Stored data:

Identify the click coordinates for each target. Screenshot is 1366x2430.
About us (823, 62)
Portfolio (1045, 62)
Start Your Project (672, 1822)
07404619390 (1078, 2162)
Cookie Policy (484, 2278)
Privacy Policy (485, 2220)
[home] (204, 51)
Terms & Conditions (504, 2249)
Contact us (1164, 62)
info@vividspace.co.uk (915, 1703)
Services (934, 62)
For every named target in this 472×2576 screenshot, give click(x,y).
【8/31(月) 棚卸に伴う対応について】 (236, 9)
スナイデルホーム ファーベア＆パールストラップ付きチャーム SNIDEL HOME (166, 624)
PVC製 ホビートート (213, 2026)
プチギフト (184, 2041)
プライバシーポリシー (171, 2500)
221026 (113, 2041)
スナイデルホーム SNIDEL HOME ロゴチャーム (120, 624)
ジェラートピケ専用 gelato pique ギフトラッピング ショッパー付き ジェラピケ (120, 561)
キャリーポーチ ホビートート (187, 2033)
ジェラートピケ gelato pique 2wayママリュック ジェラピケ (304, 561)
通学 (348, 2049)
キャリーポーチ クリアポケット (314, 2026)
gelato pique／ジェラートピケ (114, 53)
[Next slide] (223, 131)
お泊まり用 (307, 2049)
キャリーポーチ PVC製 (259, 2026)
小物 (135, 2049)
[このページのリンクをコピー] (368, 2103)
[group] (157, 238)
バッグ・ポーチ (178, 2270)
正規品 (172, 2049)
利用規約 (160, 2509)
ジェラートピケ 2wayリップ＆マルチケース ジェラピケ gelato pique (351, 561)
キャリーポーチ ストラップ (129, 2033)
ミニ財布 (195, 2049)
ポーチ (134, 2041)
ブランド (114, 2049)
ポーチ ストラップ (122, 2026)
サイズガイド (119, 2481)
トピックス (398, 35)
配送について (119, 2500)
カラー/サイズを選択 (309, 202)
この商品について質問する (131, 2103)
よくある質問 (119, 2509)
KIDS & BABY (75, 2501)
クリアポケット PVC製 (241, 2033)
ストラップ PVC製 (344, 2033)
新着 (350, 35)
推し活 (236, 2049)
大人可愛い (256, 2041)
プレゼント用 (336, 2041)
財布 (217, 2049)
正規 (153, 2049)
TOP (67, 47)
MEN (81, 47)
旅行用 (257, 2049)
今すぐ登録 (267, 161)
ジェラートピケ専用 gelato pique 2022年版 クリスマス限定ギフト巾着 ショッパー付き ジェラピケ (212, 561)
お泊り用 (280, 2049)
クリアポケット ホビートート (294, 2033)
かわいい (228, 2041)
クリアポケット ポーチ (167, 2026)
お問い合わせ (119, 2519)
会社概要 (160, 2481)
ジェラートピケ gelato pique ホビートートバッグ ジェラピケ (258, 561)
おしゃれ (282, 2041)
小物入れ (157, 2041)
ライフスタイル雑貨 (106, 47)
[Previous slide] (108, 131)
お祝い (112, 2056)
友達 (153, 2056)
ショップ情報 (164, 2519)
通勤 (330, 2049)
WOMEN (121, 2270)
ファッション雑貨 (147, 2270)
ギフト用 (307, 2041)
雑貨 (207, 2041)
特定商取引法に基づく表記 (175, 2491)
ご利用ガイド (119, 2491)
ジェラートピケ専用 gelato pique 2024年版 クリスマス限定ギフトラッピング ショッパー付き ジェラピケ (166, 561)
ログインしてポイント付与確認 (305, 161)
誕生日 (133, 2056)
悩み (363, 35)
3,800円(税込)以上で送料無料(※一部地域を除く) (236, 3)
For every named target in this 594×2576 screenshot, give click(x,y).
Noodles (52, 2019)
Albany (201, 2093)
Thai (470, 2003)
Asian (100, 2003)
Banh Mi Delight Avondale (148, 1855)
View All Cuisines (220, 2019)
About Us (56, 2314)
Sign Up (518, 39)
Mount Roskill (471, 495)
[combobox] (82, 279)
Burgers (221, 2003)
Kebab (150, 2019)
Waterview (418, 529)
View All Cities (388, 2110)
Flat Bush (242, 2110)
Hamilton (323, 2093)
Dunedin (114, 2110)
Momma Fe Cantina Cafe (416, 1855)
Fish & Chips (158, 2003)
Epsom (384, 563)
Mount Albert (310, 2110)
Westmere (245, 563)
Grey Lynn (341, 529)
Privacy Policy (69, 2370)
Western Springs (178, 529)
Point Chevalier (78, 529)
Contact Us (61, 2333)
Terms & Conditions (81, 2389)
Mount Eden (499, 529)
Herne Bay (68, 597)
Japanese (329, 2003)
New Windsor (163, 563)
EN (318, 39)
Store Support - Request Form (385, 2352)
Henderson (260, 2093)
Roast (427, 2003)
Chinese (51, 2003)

— Exercise details —
Output the records once more, exactly as they stand.

— Solution —
Identify the click coordinates for each target. Screenshot is 1366x2430.
About us (823, 62)
Portfolio (1045, 62)
Start Your Project (672, 1822)
07404619390 (1078, 2162)
Cookie Policy (484, 2278)
Privacy Policy (485, 2220)
[home] (204, 51)
Terms & Conditions (504, 2249)
Contact us (1164, 62)
info@vividspace.co.uk (915, 1703)
Services (934, 62)
For every named target in this 472×2576 screenshot, give click(x,y).
【8/31(月) 棚卸に伴う対応について】 (236, 9)
スナイデルホーム ファーベア＆パールストラップ付きチャーム SNIDEL HOME (166, 624)
PVC製 ホビートート (213, 2026)
プチギフト (184, 2041)
プライバシーポリシー (171, 2500)
221026 (113, 2041)
スナイデルホーム SNIDEL HOME ロゴチャーム (120, 624)
ジェラートピケ専用 gelato pique ギフトラッピング ショッパー付き ジェラピケ (120, 561)
キャリーポーチ ホビートート (187, 2033)
ジェラートピケ gelato pique 2wayママリュック ジェラピケ (304, 561)
通学 (348, 2049)
キャリーポーチ クリアポケット (314, 2026)
gelato pique／ジェラートピケ (114, 53)
[Next slide] (223, 131)
お泊まり用 (307, 2049)
キャリーポーチ PVC製 (259, 2026)
小物 (135, 2049)
[このページのリンクをコピー] (368, 2103)
[group] (157, 238)
バッグ・ポーチ (178, 2270)
正規品 (172, 2049)
利用規約 (160, 2509)
ジェラートピケ 2wayリップ＆マルチケース ジェラピケ gelato pique (351, 561)
キャリーポーチ ストラップ (129, 2033)
ミニ財布 (195, 2049)
ポーチ (134, 2041)
ブランド (114, 2049)
ポーチ ストラップ (122, 2026)
サイズガイド (119, 2481)
トピックス (398, 35)
配送について (119, 2500)
カラー/サイズを選択 (309, 202)
この商品について質問する (131, 2103)
よくある質問 (119, 2509)
KIDS & BABY (75, 2501)
クリアポケット PVC製 (241, 2033)
ストラップ PVC製 (344, 2033)
新着 (350, 35)
推し活 (236, 2049)
大人可愛い (256, 2041)
プレゼント用 (336, 2041)
財布 (217, 2049)
正規 (153, 2049)
TOP (67, 47)
MEN (81, 47)
旅行用 (257, 2049)
今すぐ登録 (267, 161)
ジェラートピケ専用 gelato pique 2022年版 クリスマス限定ギフト巾着 ショッパー付き ジェラピケ (212, 561)
お泊り用 (280, 2049)
クリアポケット ホビートート (294, 2033)
かわいい (228, 2041)
クリアポケット ポーチ (167, 2026)
お問い合わせ (119, 2519)
会社概要 (160, 2481)
ジェラートピケ gelato pique ホビートートバッグ ジェラピケ (258, 561)
おしゃれ (282, 2041)
小物入れ (157, 2041)
ライフスタイル雑貨 (106, 47)
[Previous slide] (108, 131)
お祝い (112, 2056)
友達 (153, 2056)
ショップ情報 (164, 2519)
通勤 (330, 2049)
WOMEN (121, 2270)
ファッション雑貨 (147, 2270)
ギフト用 (307, 2041)
雑貨 (207, 2041)
特定商取引法に基づく表記 (175, 2491)
ご利用ガイド (119, 2491)
ジェラートピケ専用 gelato pique 2024年版 クリスマス限定ギフトラッピング ショッパー付き ジェラピケ (166, 561)
ログインしてポイント付与確認 (305, 161)
誕生日 (133, 2056)
悩み (363, 35)
3,800円(税込)以上で送料無料(※一部地域を除く) (236, 3)
For every named target in this 594×2576 screenshot, give click(x,y).
Noodles (52, 2019)
Albany (201, 2093)
Thai (470, 2003)
Asian (100, 2003)
Banh Mi Delight Avondale (148, 1855)
View All Cuisines (220, 2019)
About Us (56, 2314)
Sign Up (518, 39)
Mount Roskill (471, 495)
[combobox] (82, 279)
Burgers (221, 2003)
Kebab (150, 2019)
Waterview (418, 529)
View All Cities (388, 2110)
Flat Bush (242, 2110)
Hamilton (323, 2093)
Dunedin (114, 2110)
Momma Fe Cantina Cafe (416, 1855)
Fish & Chips (158, 2003)
Epsom (384, 563)
Mount Albert (310, 2110)
Westmere (245, 563)
Grey Lynn (341, 529)
Privacy Policy (69, 2370)
Western Springs (178, 529)
Point Chevalier (78, 529)
Contact Us (61, 2333)
Terms & Conditions (81, 2389)
Mount Eden (499, 529)
Herne Bay (68, 597)
Japanese (329, 2003)
New Windsor (163, 563)
EN (318, 39)
Store Support - Request Form (385, 2352)
Henderson (260, 2093)
Roast (427, 2003)
Chinese (51, 2003)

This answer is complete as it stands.